Nos detiene la belleza del agua y sus reflejos que huyen y de los cuerpos que flotan con un movimiento que tampoco se entrega en un ritmo reconocible. Esta extensión es lo otro, ya que no vivimos en el agua, lo que en ella ocurre es un acontecer, nada permanece todo transcurre. Esta superficie permanece con sus variaciones sujetas al clima y disponible sin acumular en sí misma.
Tratamos con una superficie disponible, su profundidad existe pero incide menos. Por su tamaño es ineludible e inmodificable directamente.
Lo que tenemos con el mar es una relación. Si la tierra la poseemos directamente, contamos con ella, el mar está entre nosotros a través de relaciones.

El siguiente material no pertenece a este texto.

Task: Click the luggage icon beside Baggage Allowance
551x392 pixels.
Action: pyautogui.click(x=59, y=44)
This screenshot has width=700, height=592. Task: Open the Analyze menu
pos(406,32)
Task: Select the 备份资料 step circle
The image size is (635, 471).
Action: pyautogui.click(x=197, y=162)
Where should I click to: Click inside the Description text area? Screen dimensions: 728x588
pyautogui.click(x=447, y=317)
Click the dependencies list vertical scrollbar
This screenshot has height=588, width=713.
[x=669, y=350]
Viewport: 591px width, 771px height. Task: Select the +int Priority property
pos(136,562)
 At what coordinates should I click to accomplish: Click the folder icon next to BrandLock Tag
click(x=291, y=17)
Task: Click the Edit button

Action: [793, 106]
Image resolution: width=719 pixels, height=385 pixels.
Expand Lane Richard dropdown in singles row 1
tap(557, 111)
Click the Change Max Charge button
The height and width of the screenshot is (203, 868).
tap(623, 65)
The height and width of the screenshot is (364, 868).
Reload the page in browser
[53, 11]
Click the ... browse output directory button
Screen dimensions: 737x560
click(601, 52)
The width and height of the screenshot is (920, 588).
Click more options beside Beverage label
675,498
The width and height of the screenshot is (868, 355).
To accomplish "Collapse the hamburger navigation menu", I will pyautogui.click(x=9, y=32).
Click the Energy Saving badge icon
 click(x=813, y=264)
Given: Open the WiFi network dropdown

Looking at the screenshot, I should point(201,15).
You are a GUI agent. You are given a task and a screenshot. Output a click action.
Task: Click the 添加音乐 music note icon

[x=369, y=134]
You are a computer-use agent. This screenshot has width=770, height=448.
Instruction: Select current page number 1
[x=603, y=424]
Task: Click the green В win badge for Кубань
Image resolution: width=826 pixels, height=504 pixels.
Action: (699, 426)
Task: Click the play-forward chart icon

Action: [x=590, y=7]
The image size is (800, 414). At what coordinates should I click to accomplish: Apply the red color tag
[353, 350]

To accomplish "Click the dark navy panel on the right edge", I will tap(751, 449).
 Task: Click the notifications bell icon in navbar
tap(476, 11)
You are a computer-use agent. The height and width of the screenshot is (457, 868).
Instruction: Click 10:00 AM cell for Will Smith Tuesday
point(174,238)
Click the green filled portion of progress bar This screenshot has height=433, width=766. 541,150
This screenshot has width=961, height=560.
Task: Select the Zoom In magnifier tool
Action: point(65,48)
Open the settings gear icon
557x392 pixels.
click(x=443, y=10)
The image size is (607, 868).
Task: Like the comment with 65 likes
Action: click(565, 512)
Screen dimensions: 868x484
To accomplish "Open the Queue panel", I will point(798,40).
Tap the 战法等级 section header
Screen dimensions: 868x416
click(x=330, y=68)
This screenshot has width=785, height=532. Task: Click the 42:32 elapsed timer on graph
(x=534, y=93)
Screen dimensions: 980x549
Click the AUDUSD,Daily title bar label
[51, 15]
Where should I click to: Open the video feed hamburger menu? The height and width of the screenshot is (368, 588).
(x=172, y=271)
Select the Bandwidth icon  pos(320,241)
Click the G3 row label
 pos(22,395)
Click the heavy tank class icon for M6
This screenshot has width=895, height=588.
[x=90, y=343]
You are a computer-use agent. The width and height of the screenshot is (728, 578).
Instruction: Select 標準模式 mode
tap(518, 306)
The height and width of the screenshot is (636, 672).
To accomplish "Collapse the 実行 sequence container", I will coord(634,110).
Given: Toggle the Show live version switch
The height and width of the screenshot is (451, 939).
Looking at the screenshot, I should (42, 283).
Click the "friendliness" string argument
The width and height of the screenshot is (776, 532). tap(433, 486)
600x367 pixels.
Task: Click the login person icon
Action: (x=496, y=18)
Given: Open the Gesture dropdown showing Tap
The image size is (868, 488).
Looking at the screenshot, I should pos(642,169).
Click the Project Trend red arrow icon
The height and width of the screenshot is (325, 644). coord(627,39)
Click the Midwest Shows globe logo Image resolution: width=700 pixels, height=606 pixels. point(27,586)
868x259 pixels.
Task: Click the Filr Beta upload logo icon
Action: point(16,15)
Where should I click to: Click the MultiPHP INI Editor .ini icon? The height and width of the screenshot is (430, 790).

La función del puerto es una relación que vincula lugares distantes a través del mar, relaciones efímeras en la brevedad del tiempo.
Lo que vemos en el mar, lo abierto, lo disponible, lo cambiante, lo distante, lo natural, lo inabarcable, lo otro de la superficie líquida. Lo extenso del mar no solo está en su superficie líquida sino también en su capacidad para contener atributos.
Pero lo que nos detuvo fue la belleza, el mar es bello en su proximidad y lejanía, no así la tierra que tiene garantizada solo la belleza de lo lejano.
Para la ciudad esta presencia del mar que es lo otro, con la belleza próxima y lejana a la vez, hace de la orilla un lugar con potencialidad para cantar su destino si se la construye atendiendo a su ofrecimiento.